# Lazy natural numbers
We introduce the lazy natural numbers, with a sample application to
make a certain algorithm faster.
## Motivating example
If the list `xs` is large, the following is slow. Moreover, it loops
without giving an answer if the list `xs` is infinite:
“`haskell
checkLengthBiggerThan :: [a] -> Int -> Bool
checkLengthBiggerThan xs n = length xs > n
“`
Examples:
“`hs
*Main> :set +s
*Main> checkLengthBiggerThan [1..10^6] 3
True
(0.04 secs, 72,067,432 bytes)
*Main> checkLengthBiggerThan [1..10^7] 3
True
(0.19 secs, 720,067,488 bytes)
*Main> checkLengthBiggerThan [1..10^8] 3
True
(1.47 secs, 7,200,067,600 bytes)
*Main> checkLengthBiggerThan [1..10^9] 3
True
(14.35 secs, 72,000,067,640 bytes)
“`
We can make this faster as follows, in such a way that it will take at
most `n` steps, regardless of the length of `xs`.
“`haskell
checkLengthBiggerThan’ :: [a] -> Int -> Bool
checkLengthBiggerThan’ [] 0 = False
checkLengthBiggerThan’ xs 0 = True
checkLengthBiggerThan’ [] n = False
checkLengthBiggerThan’ (x:xs) n = checkLengthBiggerThan’ xs (n-1)
“`
We are ignoring negative numbers.

____________________

### Actions to take
1 – On the lazy natural numbers page, what is the most number of steps the faster version of the length check takes?
2 – Reproduce the lazy natural numbers page word for word between "## Motivating example" and "secs, 72,067,432 bytes)", inclusive.

____________________

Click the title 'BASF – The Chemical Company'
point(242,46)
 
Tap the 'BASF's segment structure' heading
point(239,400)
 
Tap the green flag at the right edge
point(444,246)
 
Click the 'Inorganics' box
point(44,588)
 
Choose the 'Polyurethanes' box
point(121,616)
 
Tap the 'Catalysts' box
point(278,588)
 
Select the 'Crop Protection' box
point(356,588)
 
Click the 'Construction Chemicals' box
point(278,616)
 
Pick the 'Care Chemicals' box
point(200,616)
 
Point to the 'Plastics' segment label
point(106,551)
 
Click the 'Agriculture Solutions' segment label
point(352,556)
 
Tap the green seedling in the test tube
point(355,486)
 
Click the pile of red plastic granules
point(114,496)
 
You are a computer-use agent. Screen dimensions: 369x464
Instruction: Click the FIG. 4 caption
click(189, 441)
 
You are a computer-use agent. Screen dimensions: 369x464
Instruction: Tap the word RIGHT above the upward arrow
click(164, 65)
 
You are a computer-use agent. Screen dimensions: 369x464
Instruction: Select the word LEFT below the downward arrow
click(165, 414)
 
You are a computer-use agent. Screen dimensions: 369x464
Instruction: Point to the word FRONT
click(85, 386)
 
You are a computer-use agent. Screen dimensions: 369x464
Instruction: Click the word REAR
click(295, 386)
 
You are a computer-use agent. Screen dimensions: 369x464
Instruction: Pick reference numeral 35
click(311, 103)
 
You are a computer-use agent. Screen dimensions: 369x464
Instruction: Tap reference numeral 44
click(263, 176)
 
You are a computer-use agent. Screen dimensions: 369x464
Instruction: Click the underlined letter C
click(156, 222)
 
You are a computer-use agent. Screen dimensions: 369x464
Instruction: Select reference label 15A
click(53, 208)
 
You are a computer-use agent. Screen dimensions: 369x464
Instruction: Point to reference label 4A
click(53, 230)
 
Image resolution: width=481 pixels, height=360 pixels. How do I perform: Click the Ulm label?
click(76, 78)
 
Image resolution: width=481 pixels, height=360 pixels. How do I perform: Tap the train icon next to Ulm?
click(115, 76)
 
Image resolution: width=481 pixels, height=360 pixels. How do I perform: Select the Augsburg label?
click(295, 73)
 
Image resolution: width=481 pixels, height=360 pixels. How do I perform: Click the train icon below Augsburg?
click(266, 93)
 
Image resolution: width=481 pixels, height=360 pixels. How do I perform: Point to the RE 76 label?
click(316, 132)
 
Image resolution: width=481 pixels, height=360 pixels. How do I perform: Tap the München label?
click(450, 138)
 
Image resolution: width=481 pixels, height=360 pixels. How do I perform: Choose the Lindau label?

____________________

### The replies
1 – At most `n` steps, regardless of the length of `xs`.

2 –
## Motivating example
If the list `xs` is large, the following is slow. Moreover, it loops
without giving an answer if the list `xs` is infinite:
“`haskell
checkLengthBiggerThan :: [a] -> Int -> Bool
checkLengthBiggerThan xs n = length xs > n
“`
Examples:
“`hs
*Main> :set +s
*Main> checkLengthBiggerThan [1..10^6] 3
True
(0.04 secs, 72,067,432 bytes)